▶ _Dataset extract_:
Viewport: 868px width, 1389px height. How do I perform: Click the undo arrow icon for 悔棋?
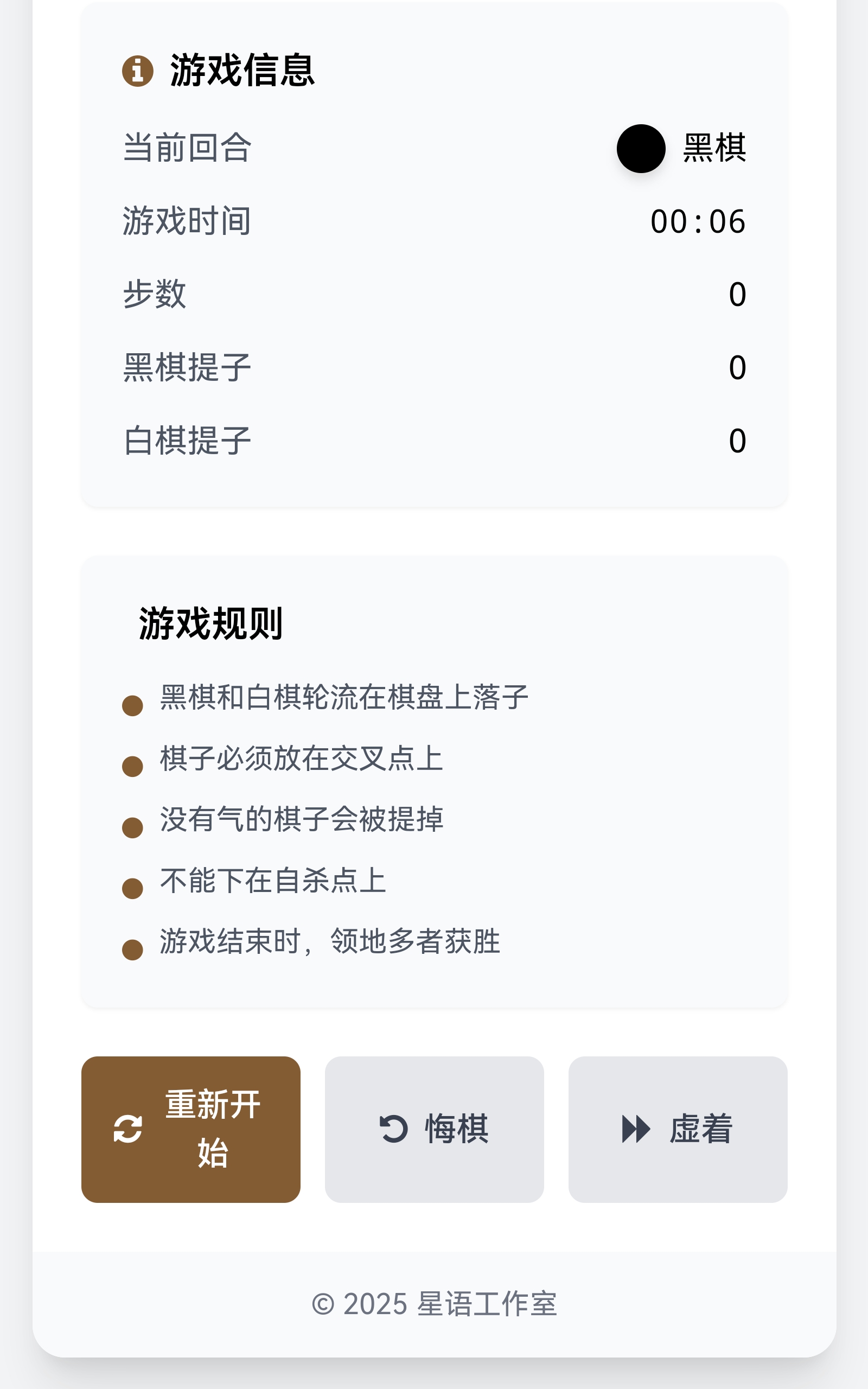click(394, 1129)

* * *

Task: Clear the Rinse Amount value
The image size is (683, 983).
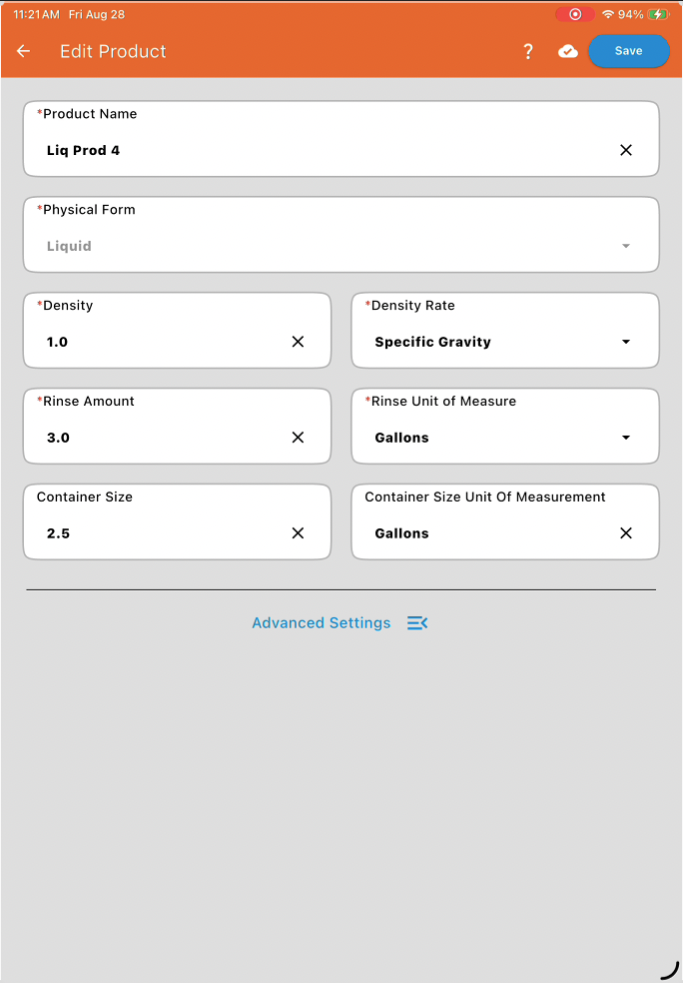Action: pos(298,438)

▶ _Exercise requirements_: Reproduce the lines from the one containing "Task: Clear the Rinse Amount value" through the one containing "Action: pos(298,438)", both included, and leave the pictures out.

▶ _Worked answer_:
Task: Clear the Rinse Amount value
The image size is (683, 983).
Action: pos(298,438)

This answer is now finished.